EXTRACTED DATA:

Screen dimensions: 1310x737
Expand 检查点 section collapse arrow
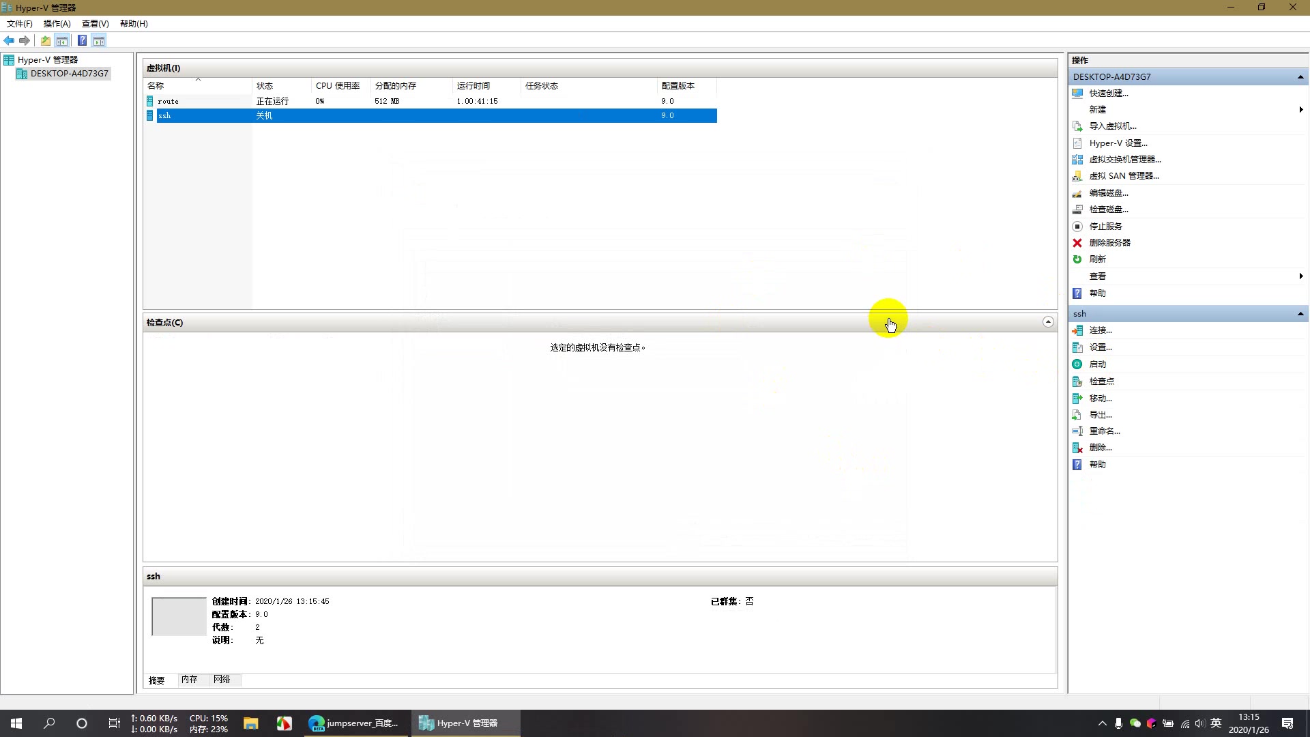pos(1047,322)
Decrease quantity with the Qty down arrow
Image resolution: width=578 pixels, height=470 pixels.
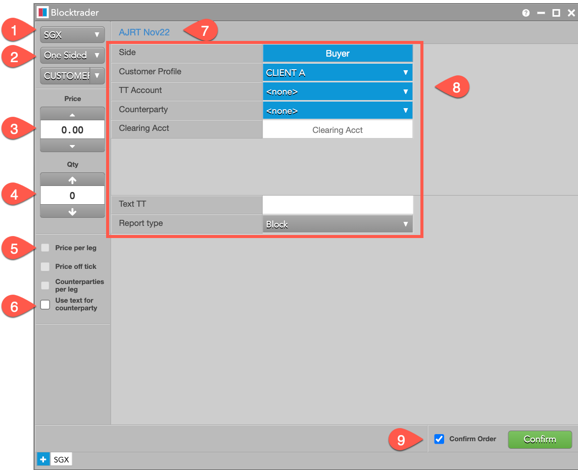coord(72,212)
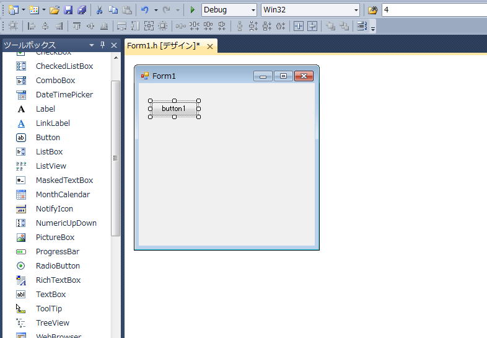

EXERCISE AIM: Can you copy word for word the material starting at the line that contains "Decrease quantity with the Qty down arrow" and ending at the end of the material, leaving the pictures out?

RESULT OF THE EXERCISE:
Decrease quantity with the Qty down arrow
Image resolution: width=578 pixels, height=470 pixels.
coord(72,212)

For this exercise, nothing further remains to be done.